### Exercise directions:
Rewrite the entries from the start through the line containing "Action: pyautogui.click(x=42, y=198)", inclusive, replacing "clock icon" with "calendar icon" and leaving everything else unchanged. Omit the pictures from your output.

### The input:
══════════

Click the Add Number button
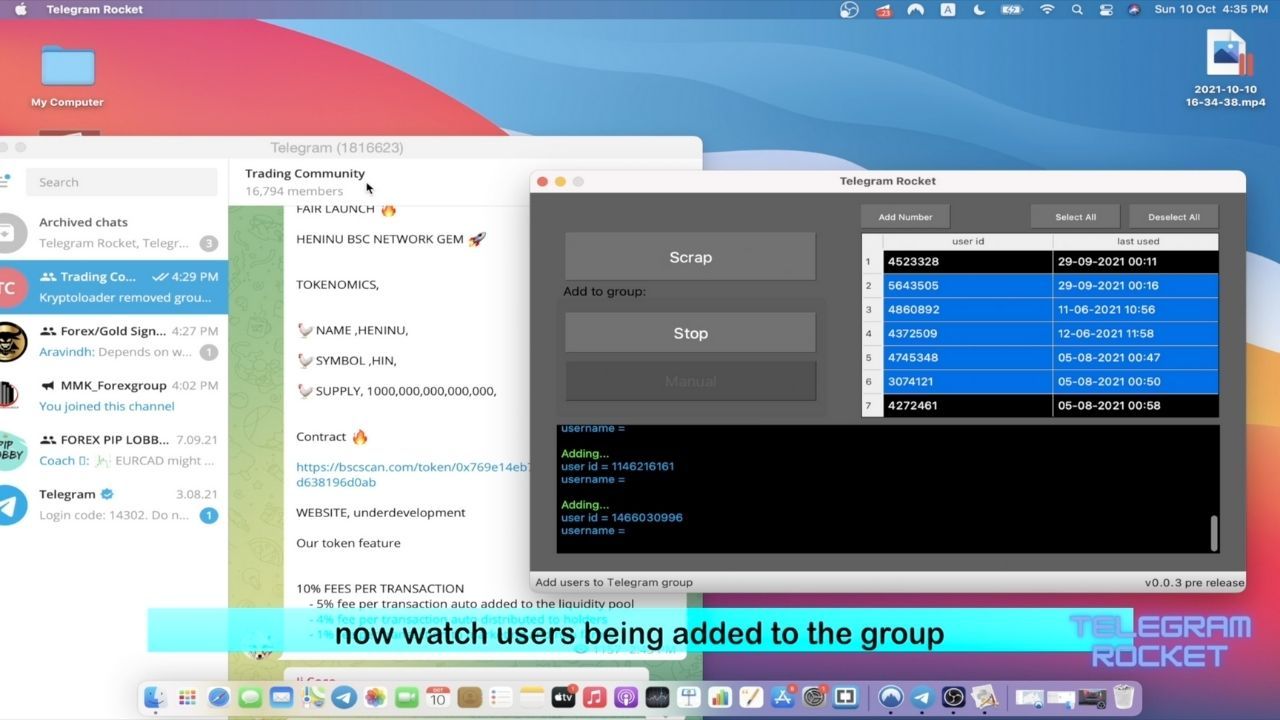Image resolution: width=1280 pixels, height=720 pixels. pyautogui.click(x=905, y=217)
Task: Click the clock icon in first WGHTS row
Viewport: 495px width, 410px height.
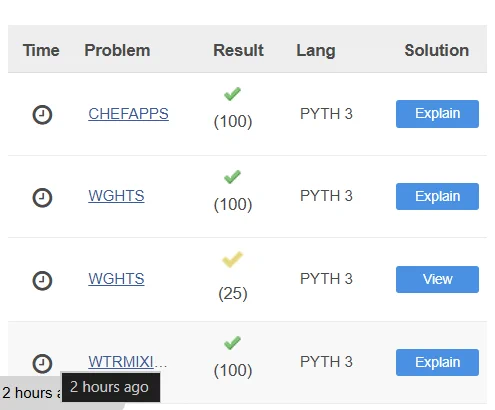Action: pyautogui.click(x=42, y=198)
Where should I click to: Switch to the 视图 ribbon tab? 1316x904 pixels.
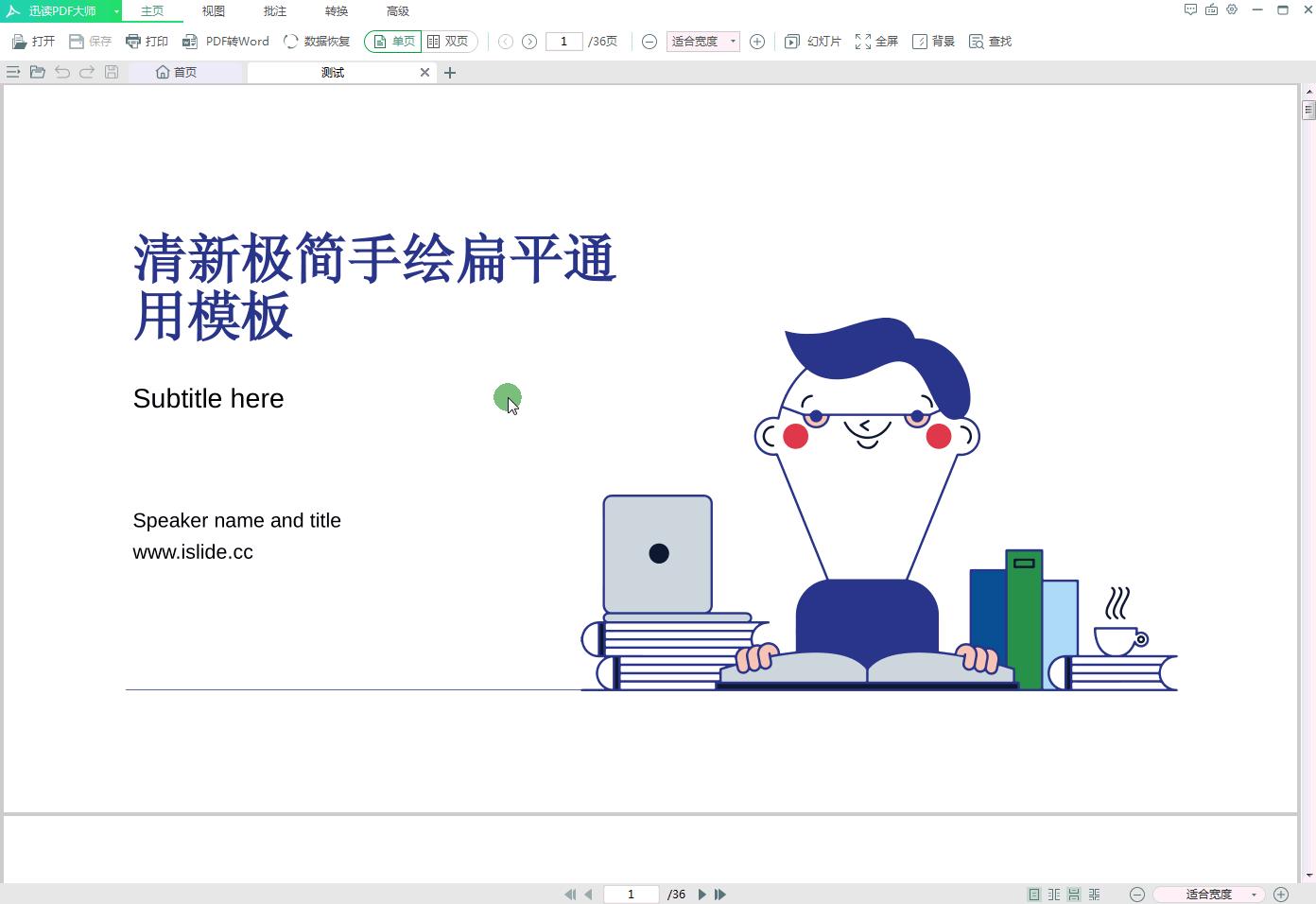point(213,10)
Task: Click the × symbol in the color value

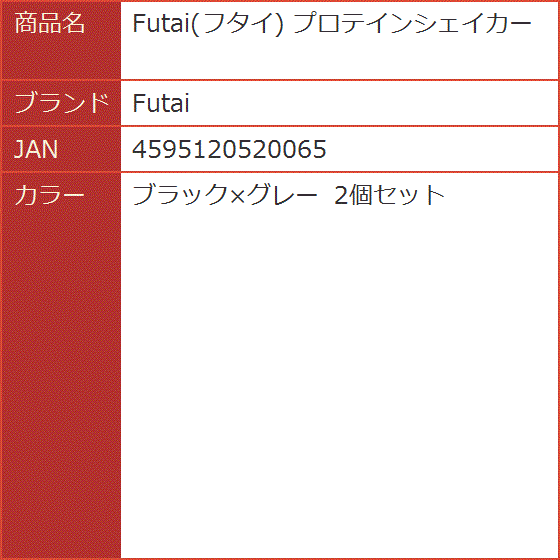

══════════

### Task output:
Click the Add Number button
Image resolution: width=1280 pixels, height=720 pixels. pyautogui.click(x=905, y=217)
Task: Click the calendar icon in first WGHTS row
Viewport: 495px width, 410px height.
Action: pyautogui.click(x=42, y=198)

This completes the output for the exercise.